Anti-Gay Bigot Roy Moore Heads to Runoff in U.S. Senate Race
Ten Commandments judge faces Trump-backed GOP incumbent Luther Strange in September.
By Kim Chandler
Associated Press
MONTGOMERY, Ala. — Alabama’s famed Ten Commandments judge, Roy Moore, has forced a Senate primary runoff with President Trump-backed incumbent Sen. Luther Strange, setting up a September showdown that could be closely watched for clues about Republicans’ prospects in 2018 midterm elections.
Moore has twice been stripped of chief justice duties for stands over the Ten Commandments and against gay marriage. He rode a tide of anti-Washington sentiment and his fame as an icon of the culture wars Tuesday to lead the first round of voting and secure a runoff spot in the contentious Republican race for the Senate seat previously held by Attorney General Jeff Sessions.
Moore and Strange will meet in a Sept. 26 runoff. The winner will face Democratic nominee Doug Jones in a December election.
Despite being buoyed by millions of dollars in advertising by a super political action committee tied to Senate Majority Leader Mitch McConnell, Strange was unable to defeat the firebrand jurist.
“This is a great victory. The attempt by the silk stocking Washington elitists to control the vote of the people of Alabama has failed,” Moore said at his victory party in downtown Montgomery, with a copy of the Ten Commandments among the decorations.
The result was not unexpected after polls suggested Moore, with his loyal base, was leading a crowded GOP field in a summer special election where turnout was roughly half that of a normal primary.
While Trump endorsed Strange, Moore tried to present himself as the better carrier of the president’s outsider appeal.
“There are a probably a number of incumbents on both sides of the aisle who should take notice of another demonstration that voters still want change,” said Greg Strimple, a Republican pollster for a political action committee aligned with House Speaker Paul Ryan. “The takeaway is that Washington is very unpopular,” Strimple said, adding that Trump cannot simply ‘transfer his brand’ to candidates who fail to establish their own outsider credentials.
Strange emphasized his Trump endorsement — delivered first via Twitter and then in recorded phone calls to Alabama voters — in the state where Trump remains deeply popular among GOP voters.
“He knows I’m the person in this race who is going to help him make this country great again,” Strange said. Strange said the race boiled down to “who is best suited to stand with the people of this country — with our president — to make sure we make America great again.”
Trump and McConnell had found themselves allies in the Republican race. The Senate Leadership Fund, which has ties to McConnell and spent millions to try to clear a path for Strange, on Tuesday called Strange “President Trump’s number-one ally in this race” and predicted Trump’s “support will be decisive as we head into the next phase of the campaign.”

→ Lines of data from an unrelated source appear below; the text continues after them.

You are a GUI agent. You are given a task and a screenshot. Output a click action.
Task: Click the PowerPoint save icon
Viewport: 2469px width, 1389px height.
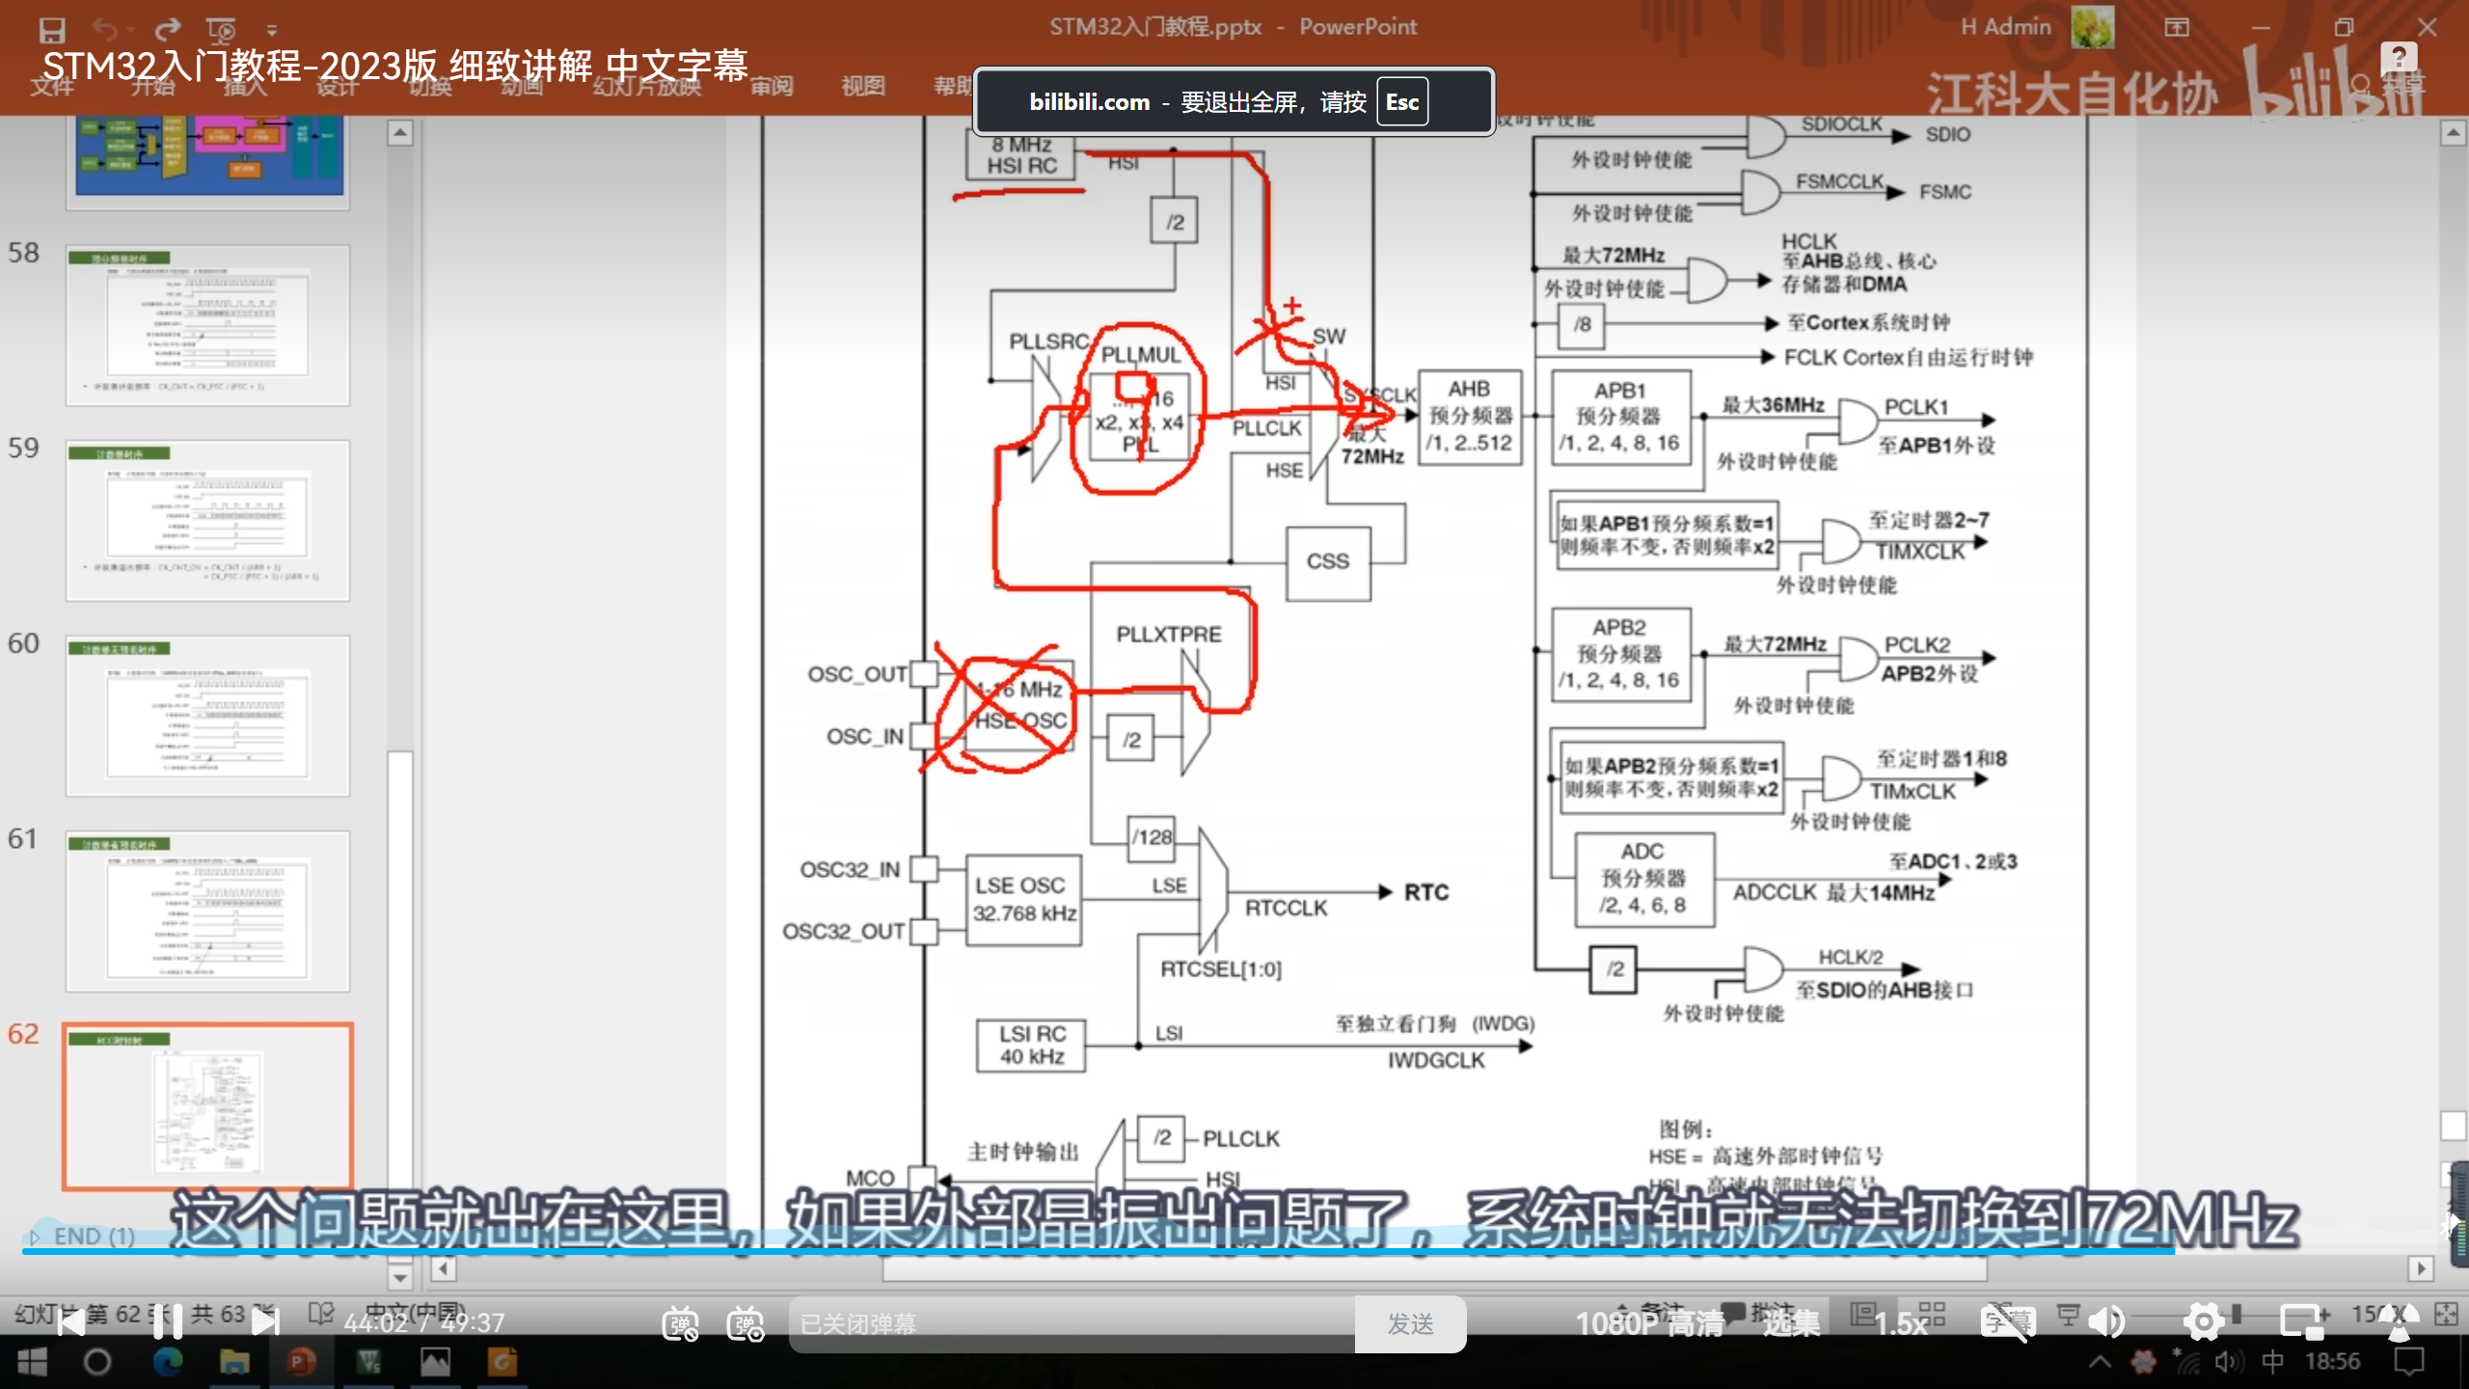pos(52,29)
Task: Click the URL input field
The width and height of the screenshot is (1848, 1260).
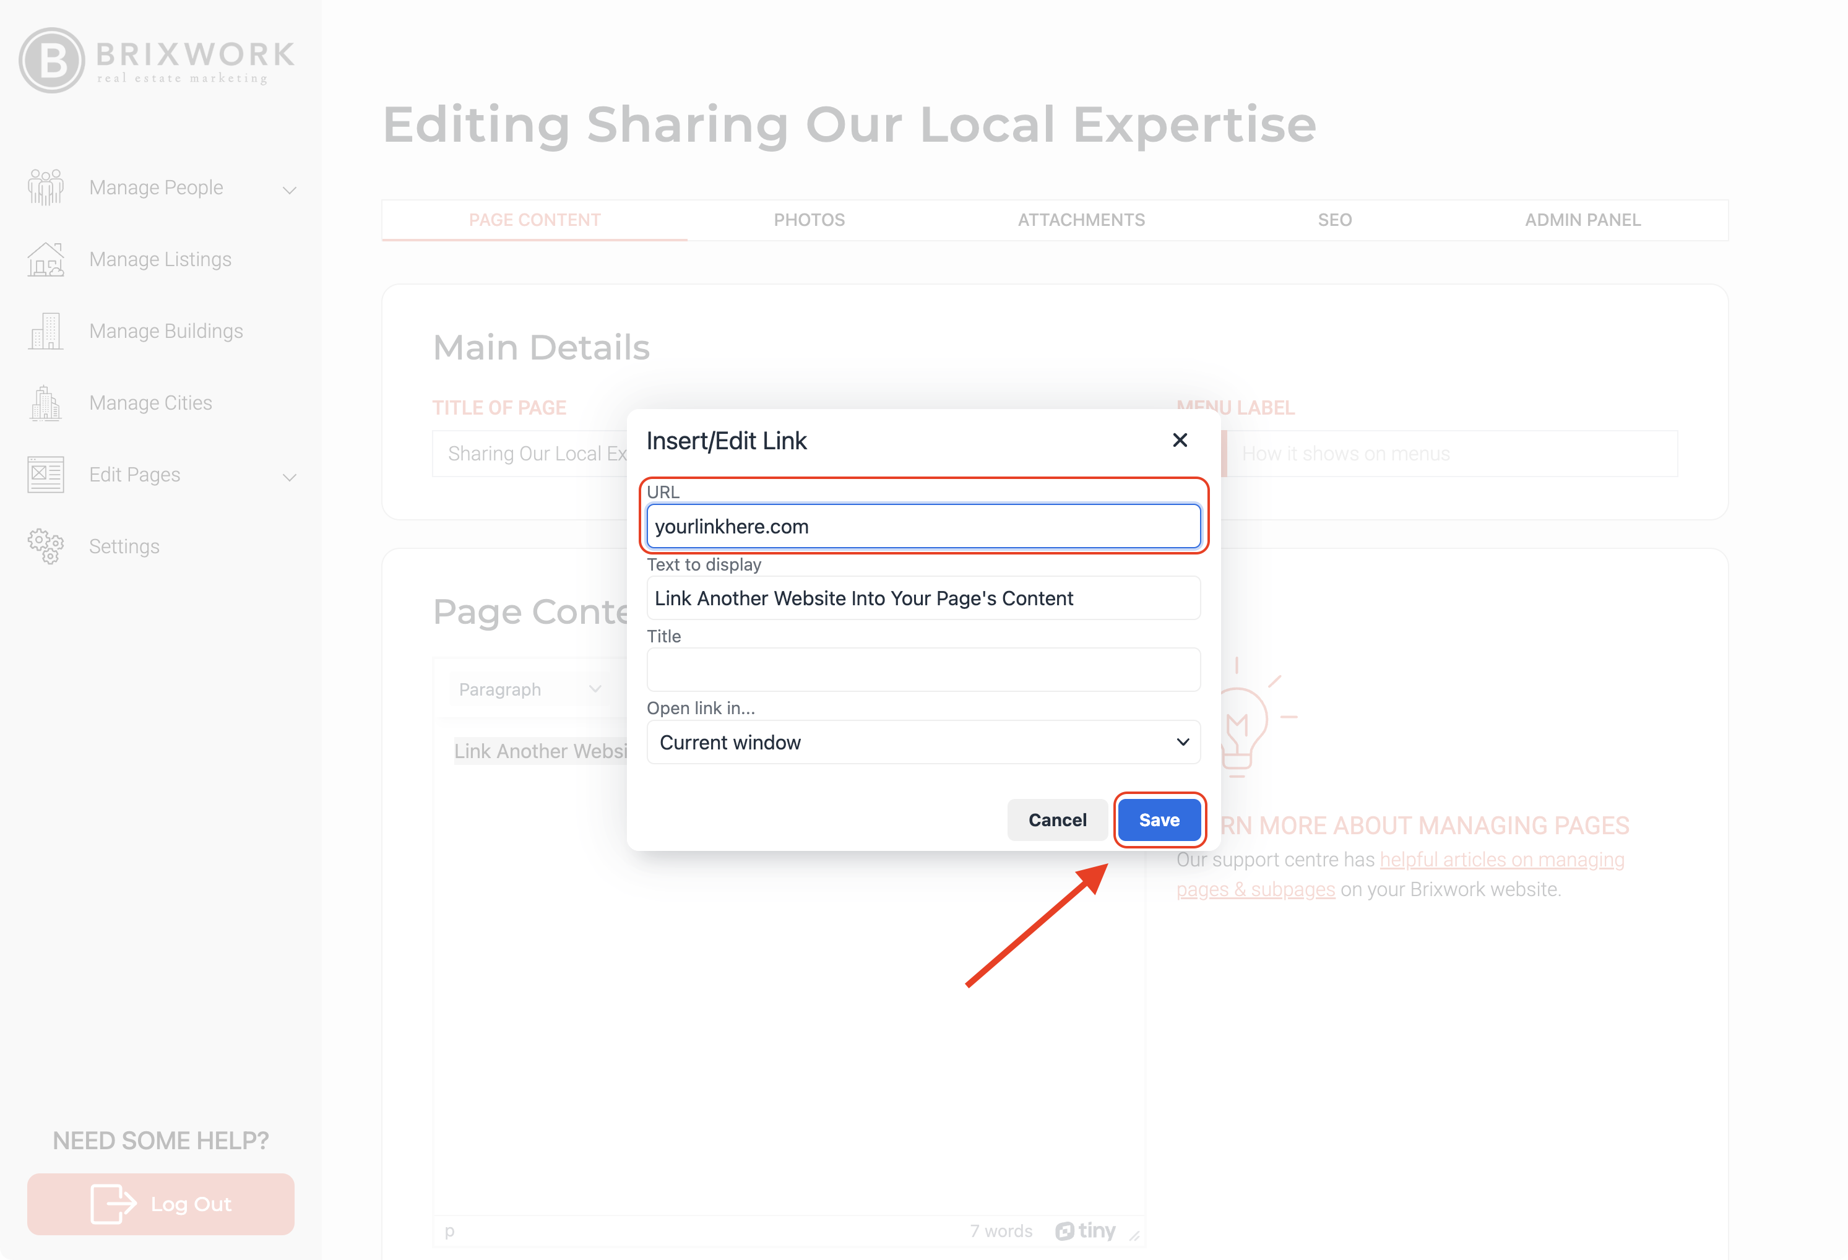Action: pyautogui.click(x=923, y=526)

Strange, the state’s former attorney general, was appointed to the seat in February under Gov. Robert Bentley, who soon resigned in scandal that bled over to Strange. Strange said he did Bentley no favors, but his challengers questioned the ethics of seeking the appointment while investigating the governor.
Moore’s stands have won him a loyal following among the state’s evangelical voters, but he is a polarizing figure in his own state where his harshest critics have derided him as the “Ayatollah of Alabama,” accusing him of intertwining his personal religious beliefs and judicial responsibilities.
Alabama’s judicial discipline panel removed Moore as chief justice in 2003 for disobeying a federal judge’s order to remove a boulder-sized Ten Commandments monument from the state courthouse. After his re-election, he was permanently suspended last year after telling probate judges they remained under a state court order to deny marriage licenses to gay couples.
Throughout the race, Moore wore his ousters from the bench as something of a badge of honor, telling Republican voters in the blood-red state that they are akin to battle scars for standing up for what he believes.
In the rural community of Gallant in northeast Alabama, Jimmy Wright, 41, showed up early Tuesday to vote for Moore.
“He’s the only one who hasn’t been talking crap about the others,” Wright said. Trump’s support for Strange didn’t matter to him, he said.
In Montgomery, retired teacher Tommy Goggans said he turned out specifically to try to keep Moore from winning. “He’s been kicked out of everything he’s done.”
On the Democratic side, a former U.S. attorney under the Clinton administration, Jones was backed by former Vice President Joe Biden and some other national party figures. He is perhaps best known for leading the prosecution of two Klansmen for the 1963 bombing of a Birmingham church that killed four little girls.
Although Alabama has not been represented by a Democrat in the U.S. Senate in 20 years, Jones has said Democrats must not concede the seat without a fight.
“I think there are enough people in the state who are yearning for new leadership and a change,” Jones said.